Now the American Association of Law Libraries has recognized Chapman’s scholarship by presenting her with the Law Library Journal Article of the Year Award. The award recognizes her article—“Protecting Our Spaces of Memory: Rediscovering the Seneca Nation Settlement Act Through Archives,” published in the journal’s summer 2021 issue—for its outstanding scholarship and its contribution to law librarianship.
The 31-page article (plus a historical timeline and three maps from the turn of the 19th century) looks deeply into the Charles B. Sears Law Library archives to explore the history of the Seneca Nation Settlement Act, the 1990 law that empowered the Seneca Nation to renegotiate with the City of Salamanca its long-disputed leases of tribal land.
Beyond a thoroughgoing history of the evolution of the land leases and the settlement act, Chapman’s article explores the idea of archives as spaces for maintaining and expanding historical memory, arguing that they can give voice to sometimes overlooked players in that history.
“Archival space is meant to collect and retain a snapshot in time of specific events and places and people,” Chapman says, “but that snapshot is incomplete if we don’t allow it to continue to evolve and expand with the viewpoints of other peoples and other communities that would have had a say in those events and those places. An archive creates a memory space, but that memory space may not always be fully accurate or as thorough as it could be if it contains a bias or the absence of a particular voice, in this case an indigenous voice.
“I really wanted to highlight that archives are not static—they evolve. We can enrich that space of memory, expand it, make it grow and make it more robust by adding indigenous voices and perspectives. If we’re considering a library as an almost living thing that involves and welcomes the community, we have to be mindful that indigenous communities are part of our community.”

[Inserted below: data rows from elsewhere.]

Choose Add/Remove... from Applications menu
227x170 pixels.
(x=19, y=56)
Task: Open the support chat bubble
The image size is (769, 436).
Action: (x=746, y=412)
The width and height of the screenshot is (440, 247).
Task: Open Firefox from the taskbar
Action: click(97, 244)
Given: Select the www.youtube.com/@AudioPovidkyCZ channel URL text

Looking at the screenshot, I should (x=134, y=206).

Chapman, who has a JD from the University of Minnesota Law School and her master’s degree in library and information science from UB, says the law library collection includes two rich collections of materials on indigenous peoples. The Howard Berman Collection comprises papers and other materials from an attorney whose work included cases on the land rights and sovereignty of the Seneca and Tuscarora people. The Marilyn Haas Collection was bequeathed to the university by a librarian who amassed a substantial personal collection of Indian materials. “It contains some really fantastic pieces,” Chapman says, “including some of our most extensive maps of the Seneca Nation and territories in the 1700s and 1800s. You can see the overlapping claims that white settlers tried to assert on Seneca Nation territory.
“I was trying to highlight what’s in those archives,” she says, “and why we need to protect and celebrate what’s in there. It’s incredibly important to highlight protecting what’s in that space.”

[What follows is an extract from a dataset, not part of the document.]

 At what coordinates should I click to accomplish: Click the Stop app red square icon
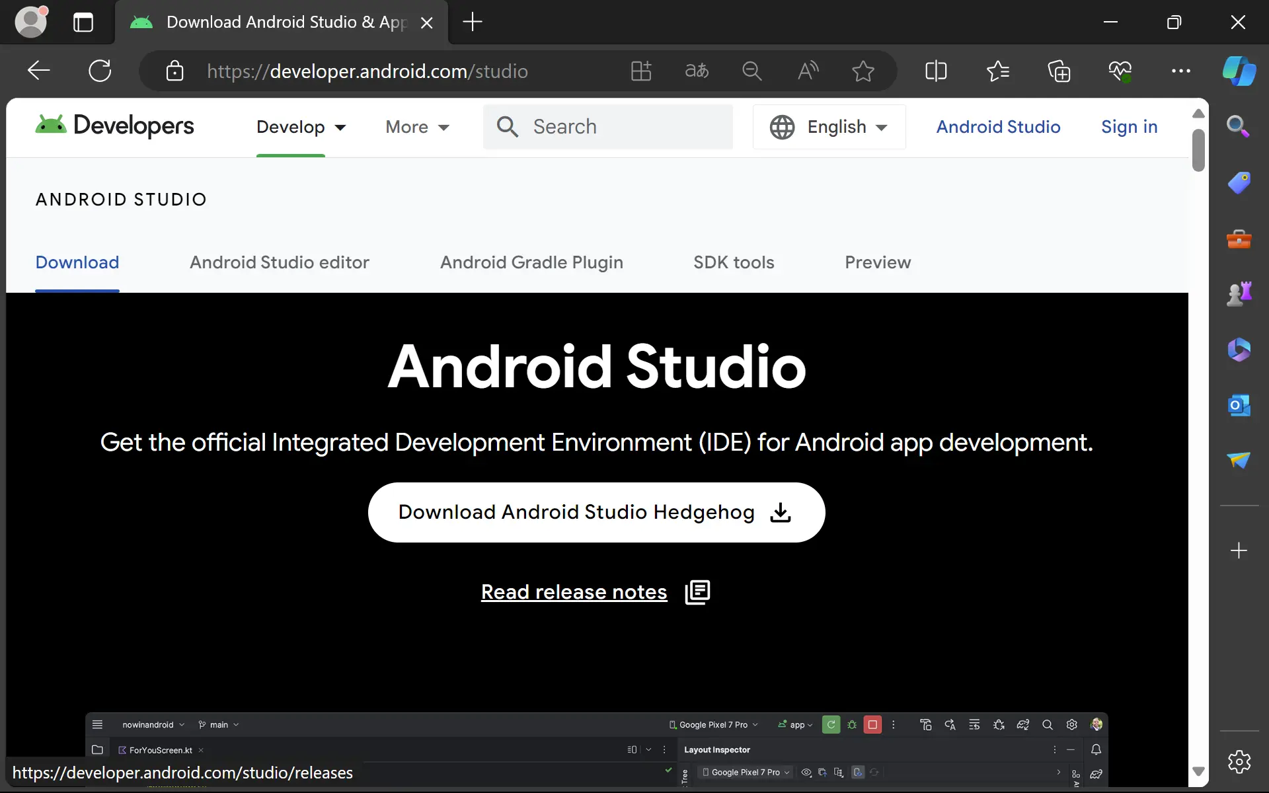872,724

“Chapman’s award-winning article reminds us that archives are treasure troves of historical resources,” says Elizabeth Adelman, vice dean for legal information services and law library director. “Through her lens, we learn the importance of integrating more voices and perspectives into archival collections to provide a balanced memory of the past.”
Chapman’s work includes outreach to the university’s indigenous studies program as well as the law school’s new undergraduate program in law. “Part of the model, from my perspective as a librarian, is not being passive and waiting for questions to come to you,” she says. “It’s really about focusing on reaching out and asking after people’s needs, what they need for support and what they’re looking for, what their vision is. That’s what drives my work.”
Excerpt from Rebecca Chapman’s prizewinning article in the Law Library Journal:
Legal archives, or those memory spaces by which we record laws and their changes, aid researchers in understanding the legal landscape across time and how it impacts the community. Creating a legal archive and formatting that archive can shape the memory of the law and how it evolves over time. In short, the archive as a memory space helps crystalize what we know about the law and how we understand it.
An archive contains traces of legal memory, like legal writing and draft legislation, but it also impacts future interpretations and how researchers will note any process of legal evolution. That is because archives show us the relationship between memory and justice. Justice requires that we do not forget what has come before. To successfully find justice, we must strive for it and seek it out. To that end, we must remember the law and its impacts on communities who lack a voice in the main political arena. Law attempts to represent justice, but it cannot do so with inadequate memory. We need archives to aid our memory and instantiate justice.